Pipsqueak’s emotional response was immediate: a surge of sadistic glee at all the things he and his friends would have done with me, until they got bored and one of them broke me irrevocably. He tried to suppress that surge of emotion, but it was too late. I knew one thing for certain, now: had I been carried off that night, I would have wound up dead. How long they could have tortured me I couldn’t guess. But death for me was the same thing as destruction for him, and I would not have been let go. Pipsqueak’s mouth worked, but he didn’t say anything. He knew I could see his thoughts from how my own emotions responded.
“No,” I answered him. The goblin’s fear overflowed into panic. I actually thought he might start to cry again. It made me want to cry, but I crushed that urge ruthlessly.
“No?” His voice quivered. “But you’ve fed! My boon has been claimed and spent,” he protested.
“Yes,” I agreed. I tried to embraced the possessiveness I’d felt from Hans’ wolf in the past; to dredge those emotions up in myself. The territorial drive. I needed to convey this perfectly, and with a fae that meant my emotions had to match my words. Unfortunately, I felt too many conflicting things and I couldn’t get a handle on all of them. I felt powerful, fearless. Through Pipsqueak I could tell that everyone here was afraid of me. And that meant I wasn’t afraid of either of them. At the same time I felt shame and grief and despair over what I was turning into — what I had chosen to become. “But I’m not going to let you go,” I said. “You torment and torture people who cannot defend themselves. My people.” Had my life taken different turns, I tried to remind myself, I could have easily been that man, cowering under the bridge. The reminder didn’t make me feel any better about where I’d ended up, instead. “My people, in my city.” Now I was the person making someone cower, instead of doing the cowering, and I hated myself for it. But I couldn’t change it. “So no, I will not just let you go.”

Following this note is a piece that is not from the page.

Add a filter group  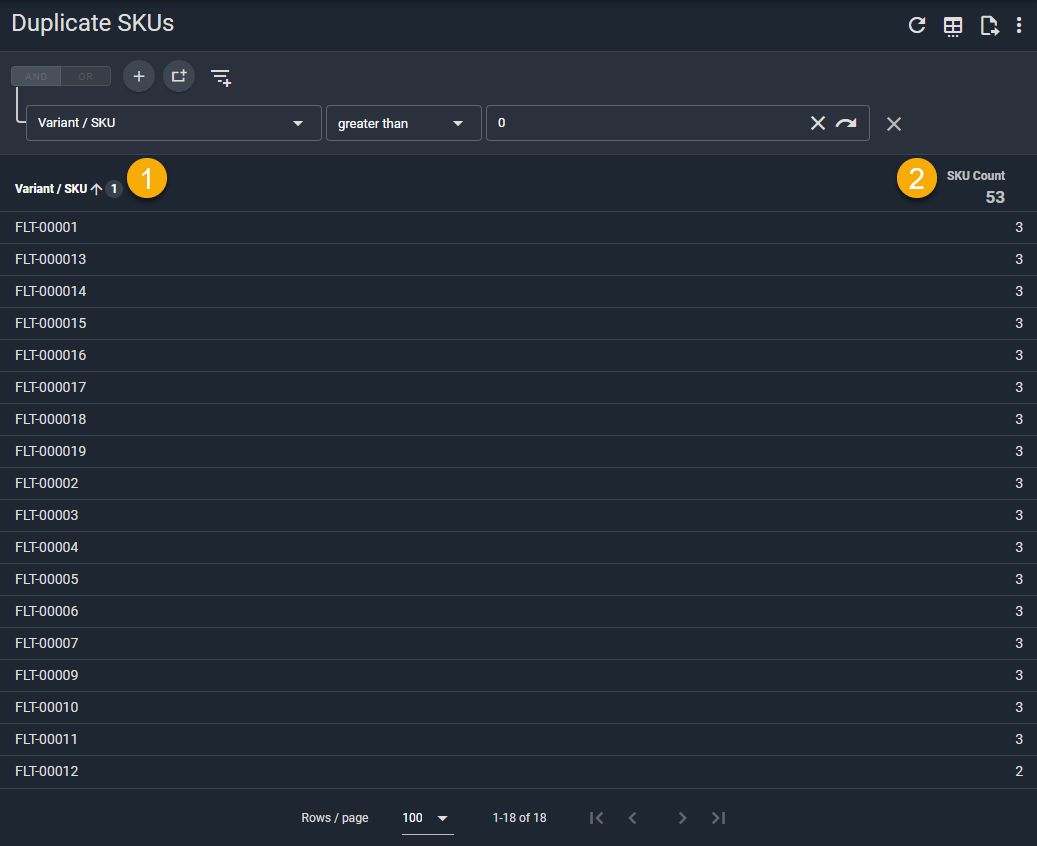coord(178,76)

I smiled toothily. I needed him to be scared. If I was going to spare him, I needed to make sure he was so scared of the consequences that he would never try to hurt someone again. It was a false smile, but I didn’t think Pipsqueak could realize that. As erratic as my emotions were, he had to think I was insane, unstable, twisted. Maybe I was. Pips already knew I’d been conflicted; what I had to convey was that the darkest, scariest, most evil parts of me had won. I had to disguise mercy as ruthlessness, or he would know I couldn’t do a damn thing to stop him or those like him from running rampant.

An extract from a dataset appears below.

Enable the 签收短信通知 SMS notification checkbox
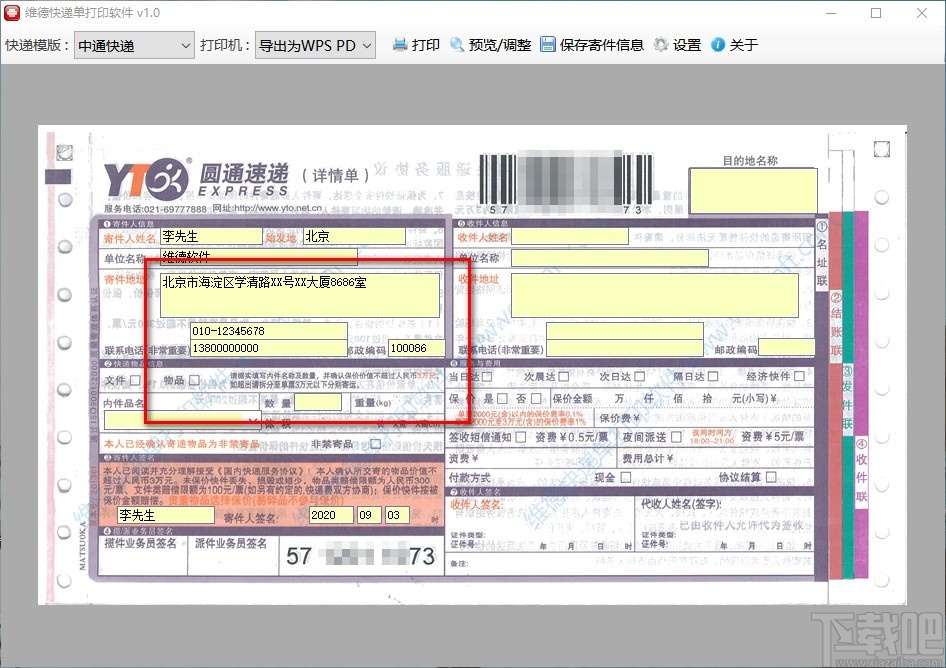Image resolution: width=946 pixels, height=668 pixels. coord(519,438)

I thought I must have succeeded, because Pipsqueak started to whimper. I felt his fear building further and wondered if he was thinking about how easy it would be for me to destroy him. I thought he must be, but I decided to spell it out to him — just in case.

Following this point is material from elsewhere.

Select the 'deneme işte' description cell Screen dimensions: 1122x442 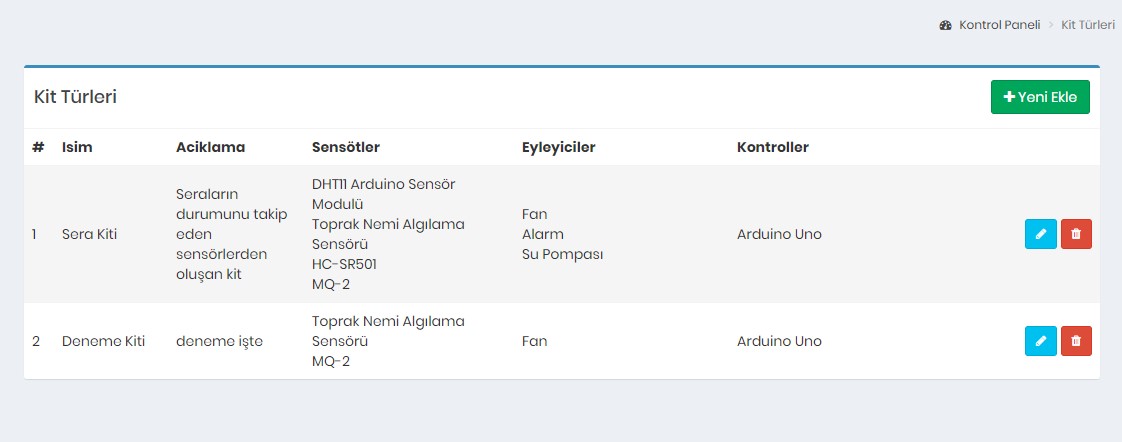tap(219, 341)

And because some sick, dark part of me relished that I was in control and I wasn’t afraid. Because I was a monster, and maybe those dark, vile urges had won, and I was just telling myself my ruthlessness was merciful to console the weak, desperate part of me that wanted to be good.
“I could consume you,” I said. “Easily. I could end you for all eternity. But I am a monster, not a murderer. And because I am a monster, I’m going to do something worse than destroying you. I’m going to leave you indebted to me, forever, for just killing you, instead.”
Pipsqueak’s eyes shot wide, bulging impossibly open. I clenched my hand into a fist before my nerve could break — but the hand I clenched was not one around his wrist. It was the one around his neck.
My fingers drove into his flesh effortlessly. My hand only went little more than halfway around his neck, but that half included his windpipe and spine. He died soundlessly. Meat pulped, bone crushed and shadowy faerie blood spurted into the air. Disgusted, freaked out, horrified, I twisted and yanked my hand free, tearing out a chunk of throat and pulverized vertebrae. Pipsqueak’s corpse fell, swinging by my grip on his wrist, until I released him and his remains plopped to the ground. They were already dissolving into nothingness before they hit. Even the gore on my hand dissolved into the air.
I forced myself to take a breath. Then I held up my fist. While staring at it, I flexed my fingers. They were pristine, as clean as though I’d just washed them — not ripped someone’s throat out. In fact, the only signs that Pipsqueak had ever existed was the life brimming through me — and the little corner of my mind that I recognized as my link to him.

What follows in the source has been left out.